AfDB Chief Economist, Louis Kasekendu said: "The continent still needs to accelerate and sustain growth to the rate of 7 to 8 per cent to be able to achieve MDGs of halving the proportion of people living in extreme poverty by 2015."
According to the report, Africa's economic performance as a whole is "becoming more broad-based with more countries expected to achieve rate of GDP growth above 5.0 per cent". Real GDP growth of 5.7 per cent was well above the long term trend for the fifth consecutive year.
It states that, "The rate of GDP growth is expected to strengthen to about 6.0 per cent in 2008 and be maintained at that level in 2009."
Economic growth in West African countries is projected to accelerate from 3.5 per cent in 2007 to 5.6 per cent in 2008 and will remain high at 5.7 in 2009, says the report, with Nigeria's growth expected to accelerate.
It is expected that expansion in agricultural production in several countries in West Africa will sustain high growth, it states, adding that post-conflict spending on infrastructure and the recovery of agricultural production will boost growth in Liberia and Sierra Leone. Growth in Ghana and Cape Verde will remain strong.
However, growth in the West African Economic and Monetary Union (WAEMU) countries will continue to be affected by slow recovery from the crisis in Ivory Coast, the report notes.
It says that Africa's strong economic performance has been supported by external demand for oil and non-oil minerals. The continuation of sound macroeconomic policies has increased business confidence in the continent leading to a rise in private investment.
It projects the average growth for Southern Africa at 5.2 per cent in 2008 and 2009 down from 7 per cent in 2007.
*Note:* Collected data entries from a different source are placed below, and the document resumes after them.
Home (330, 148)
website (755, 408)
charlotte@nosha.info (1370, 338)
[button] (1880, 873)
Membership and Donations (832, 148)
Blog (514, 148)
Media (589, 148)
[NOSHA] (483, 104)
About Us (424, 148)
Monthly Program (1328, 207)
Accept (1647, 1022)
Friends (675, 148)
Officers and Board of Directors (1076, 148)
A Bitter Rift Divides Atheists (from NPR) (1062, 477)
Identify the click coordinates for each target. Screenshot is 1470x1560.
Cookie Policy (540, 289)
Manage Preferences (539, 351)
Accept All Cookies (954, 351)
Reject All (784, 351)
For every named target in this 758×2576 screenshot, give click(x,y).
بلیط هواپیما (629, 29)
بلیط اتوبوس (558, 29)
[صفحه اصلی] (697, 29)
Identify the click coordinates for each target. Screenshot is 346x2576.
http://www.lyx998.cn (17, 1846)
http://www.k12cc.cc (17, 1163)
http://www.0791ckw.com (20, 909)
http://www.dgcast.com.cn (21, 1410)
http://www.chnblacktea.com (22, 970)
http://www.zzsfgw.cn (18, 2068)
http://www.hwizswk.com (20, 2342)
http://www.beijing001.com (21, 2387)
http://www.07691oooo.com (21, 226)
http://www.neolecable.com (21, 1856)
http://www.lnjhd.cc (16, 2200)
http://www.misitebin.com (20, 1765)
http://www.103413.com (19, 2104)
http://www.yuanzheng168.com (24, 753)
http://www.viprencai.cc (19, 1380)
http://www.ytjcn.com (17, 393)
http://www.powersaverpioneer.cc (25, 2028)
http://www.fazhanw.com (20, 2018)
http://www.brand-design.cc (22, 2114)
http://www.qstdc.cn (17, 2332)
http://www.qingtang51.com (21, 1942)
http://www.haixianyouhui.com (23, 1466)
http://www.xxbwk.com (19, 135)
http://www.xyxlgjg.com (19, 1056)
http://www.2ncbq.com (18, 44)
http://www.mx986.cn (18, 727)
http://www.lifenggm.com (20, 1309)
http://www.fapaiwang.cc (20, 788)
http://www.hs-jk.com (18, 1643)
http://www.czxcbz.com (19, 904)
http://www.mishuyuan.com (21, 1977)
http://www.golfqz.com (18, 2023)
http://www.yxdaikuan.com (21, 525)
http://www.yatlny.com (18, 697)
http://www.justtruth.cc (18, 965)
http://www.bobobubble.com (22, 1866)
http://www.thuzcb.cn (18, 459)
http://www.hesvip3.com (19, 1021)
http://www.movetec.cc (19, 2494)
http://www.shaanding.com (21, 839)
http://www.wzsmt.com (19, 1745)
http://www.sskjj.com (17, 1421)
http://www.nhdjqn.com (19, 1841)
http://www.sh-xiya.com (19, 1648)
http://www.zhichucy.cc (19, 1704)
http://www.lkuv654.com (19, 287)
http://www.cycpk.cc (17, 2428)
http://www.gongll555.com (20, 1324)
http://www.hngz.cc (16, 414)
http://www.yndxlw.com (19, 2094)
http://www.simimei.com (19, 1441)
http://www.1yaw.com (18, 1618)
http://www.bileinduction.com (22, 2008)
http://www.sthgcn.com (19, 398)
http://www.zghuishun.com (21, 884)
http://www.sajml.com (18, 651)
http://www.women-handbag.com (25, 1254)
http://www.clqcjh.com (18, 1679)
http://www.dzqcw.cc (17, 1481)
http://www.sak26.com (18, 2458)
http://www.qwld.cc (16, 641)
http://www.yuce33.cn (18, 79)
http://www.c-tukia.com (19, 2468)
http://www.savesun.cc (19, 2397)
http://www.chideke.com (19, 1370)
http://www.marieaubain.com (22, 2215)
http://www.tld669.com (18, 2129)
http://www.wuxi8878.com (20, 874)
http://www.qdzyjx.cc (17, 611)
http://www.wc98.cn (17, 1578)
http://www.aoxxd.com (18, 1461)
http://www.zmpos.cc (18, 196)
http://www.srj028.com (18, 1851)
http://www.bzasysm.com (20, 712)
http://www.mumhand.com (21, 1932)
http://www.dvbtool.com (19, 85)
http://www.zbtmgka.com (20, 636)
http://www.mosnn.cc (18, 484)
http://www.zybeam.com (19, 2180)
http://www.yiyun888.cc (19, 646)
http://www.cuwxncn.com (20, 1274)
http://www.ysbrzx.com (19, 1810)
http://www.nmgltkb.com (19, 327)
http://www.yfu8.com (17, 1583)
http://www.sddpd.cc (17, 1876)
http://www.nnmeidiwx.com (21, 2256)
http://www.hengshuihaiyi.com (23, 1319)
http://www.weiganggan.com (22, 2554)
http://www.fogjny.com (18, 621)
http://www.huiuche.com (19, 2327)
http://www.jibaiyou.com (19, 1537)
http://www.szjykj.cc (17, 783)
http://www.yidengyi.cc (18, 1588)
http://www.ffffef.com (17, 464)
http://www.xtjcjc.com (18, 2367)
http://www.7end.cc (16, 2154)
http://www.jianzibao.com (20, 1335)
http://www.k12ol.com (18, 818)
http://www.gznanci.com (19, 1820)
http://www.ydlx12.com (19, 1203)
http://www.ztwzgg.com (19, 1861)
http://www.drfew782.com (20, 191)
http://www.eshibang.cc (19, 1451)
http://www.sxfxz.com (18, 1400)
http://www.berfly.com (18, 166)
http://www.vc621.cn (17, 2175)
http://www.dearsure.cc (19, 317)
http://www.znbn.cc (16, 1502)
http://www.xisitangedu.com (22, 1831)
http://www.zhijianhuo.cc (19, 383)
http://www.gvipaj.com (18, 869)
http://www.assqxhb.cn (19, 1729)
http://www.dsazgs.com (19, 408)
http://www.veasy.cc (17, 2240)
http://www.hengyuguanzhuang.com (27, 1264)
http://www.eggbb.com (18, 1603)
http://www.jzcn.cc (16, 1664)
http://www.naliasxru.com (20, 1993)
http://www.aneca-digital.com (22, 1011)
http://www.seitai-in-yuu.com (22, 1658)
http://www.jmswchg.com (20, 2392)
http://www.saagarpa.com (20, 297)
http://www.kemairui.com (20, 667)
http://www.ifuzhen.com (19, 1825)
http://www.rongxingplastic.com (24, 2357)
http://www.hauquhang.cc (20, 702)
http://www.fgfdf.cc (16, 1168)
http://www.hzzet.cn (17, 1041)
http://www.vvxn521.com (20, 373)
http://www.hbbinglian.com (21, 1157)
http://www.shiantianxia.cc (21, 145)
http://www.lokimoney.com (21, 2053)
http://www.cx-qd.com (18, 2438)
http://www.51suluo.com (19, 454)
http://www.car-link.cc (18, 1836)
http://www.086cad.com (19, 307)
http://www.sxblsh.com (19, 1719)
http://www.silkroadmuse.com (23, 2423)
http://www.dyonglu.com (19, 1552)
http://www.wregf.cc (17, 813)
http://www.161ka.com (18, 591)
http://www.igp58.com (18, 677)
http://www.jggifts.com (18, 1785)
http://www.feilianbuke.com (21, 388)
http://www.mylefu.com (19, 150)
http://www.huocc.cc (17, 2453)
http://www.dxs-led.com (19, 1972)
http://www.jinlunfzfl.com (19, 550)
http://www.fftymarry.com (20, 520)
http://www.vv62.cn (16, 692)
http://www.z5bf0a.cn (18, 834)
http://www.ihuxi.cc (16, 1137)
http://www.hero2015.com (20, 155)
It says Botswana is expected to grow slightly above 4.0 per cent and Malawi by about 5.0 per cent in 2008 and 2009.
Growth in South Africa, the report states, will slow to 4.0 per cent in both years owing to insufficient electricity production growth.
Its projection for growth for Angola, will be from 19.8 per cent in 2007 to 11.5 per cent in 2008 and to 5.0 in 2009 because of oil production slow-down, while Madagascar and Mauritius will remain strong.